Der Chef der international anerkannten Einheitsregierung in Tripolis, Fajes al-Sarradsch, hat seine Teilnahme für die am Sonntag in Berlin stattfindende Libyen-Konferenz bestätigt. "Wir werden in Berlin anwesend sein", sagte al-Sarradsch laut seinem Pressedienst bei einem Treffen mit Mitgliedern seiner Regierung sowie Militärangehörigen am Donnerstag. Ob sein Rivale, der abtrünnige General Chalifa Haftar, die Einladung in die deutsche Hauptstadt annimmt, war zunächst weiter unklar.

Ziel der internationalen Konferenz ist es, einen Friedensprozess in dem nordafrikanischen Krisenstaat in Gang zu setzen. Derzeit gilt in Libyen eine von Russland und der Türkei vermittelte Feuerpause. Verhandlungen über eine dauerhafte Waffenruhe waren zuvor in Moskau gescheitert.
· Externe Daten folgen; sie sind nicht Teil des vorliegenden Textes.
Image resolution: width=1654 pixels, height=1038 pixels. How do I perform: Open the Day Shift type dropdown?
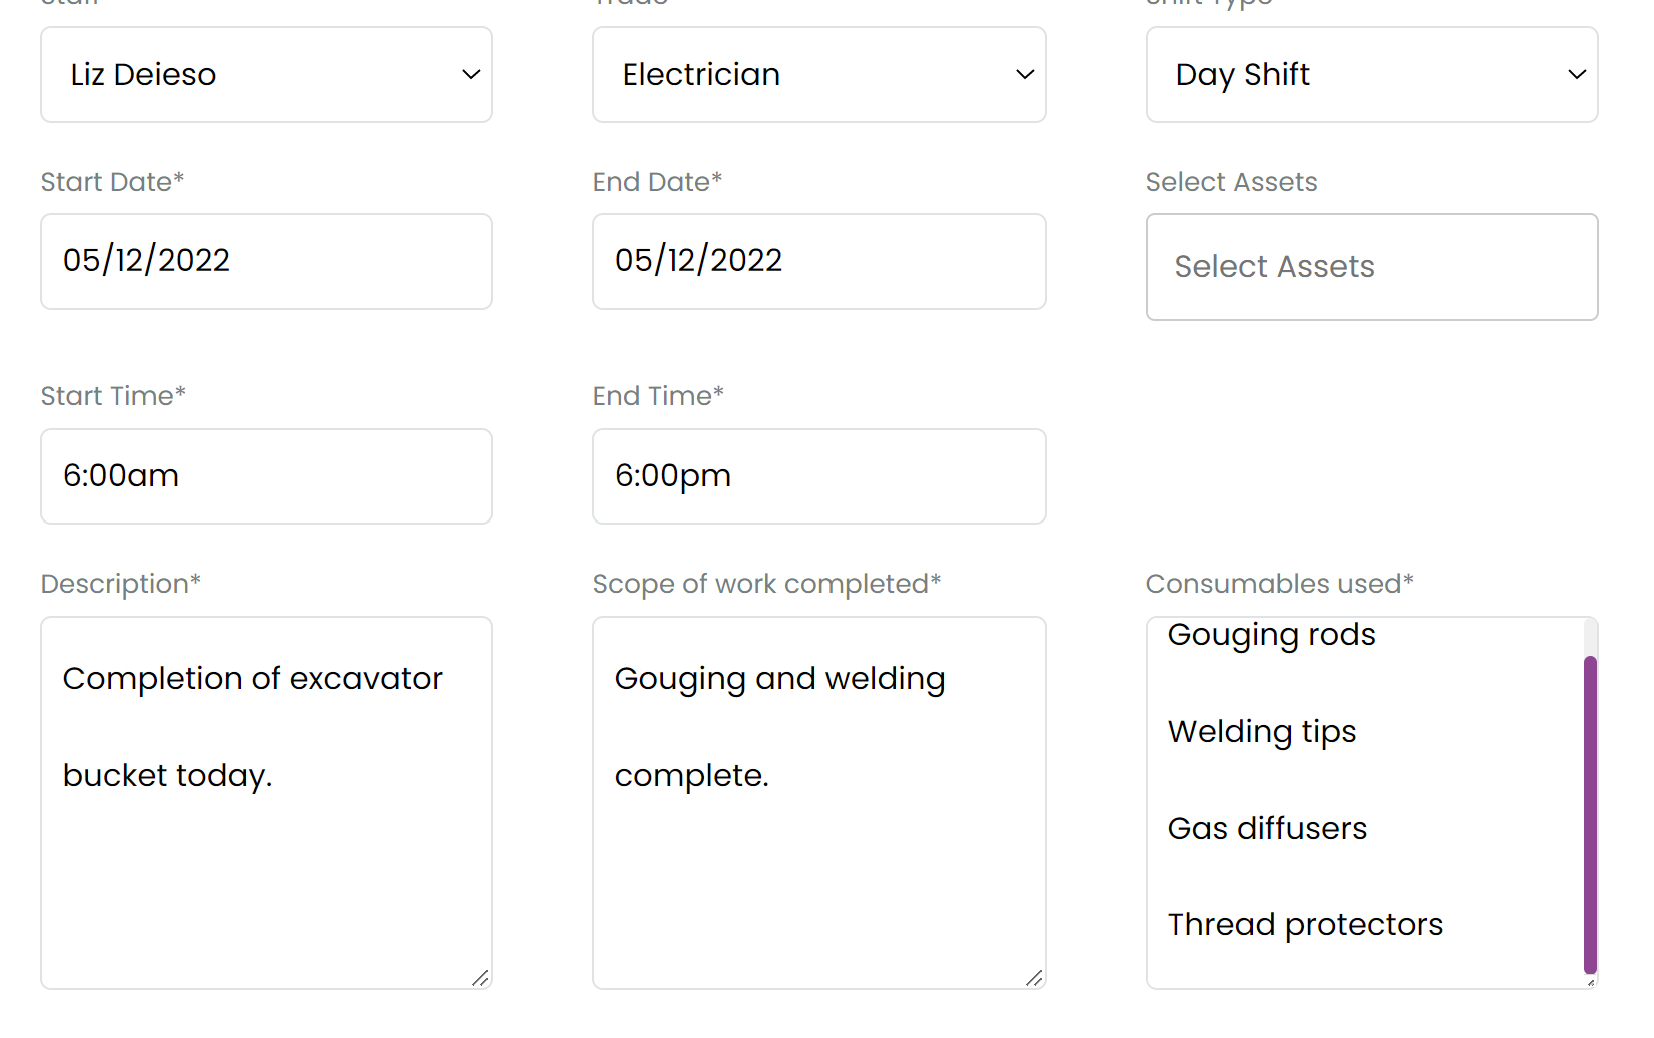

Die Bundesregierung dämpfte die Erwartungen an die Konferenz und nannte das Zusammentreffen in Berlin einen "Auftakt für Friedensgespräche".

Zu der unter der Schirmherrschaft der Vereinten Nationen stattfindenden Konferenz wurden hochrangige Vertreter unter anderem aus den USA, Russland, der Türkei, Frankreich, China, Großbritannien und den Vereinigten Arabischen Emiraten eingeladen. Russlands Präsident Wladimir Putin, der türkische Staatschef Recep Tayyip Erdogan, Frankreichs Präsident Emmanuel Macron und der britische Premierminister Boris Johnson sagten ihre Teilnahme inzwischen zu.

Seit dem Sturz des langjährigen Machthabers Muammar al-Gaddafi 2011 herrscht in Libyen Chaos. Im April vergangenen Jahres startete General Haftar eine Offensive auf Tripolis und die dortige Regierung, die er seit Jahren bekämpft.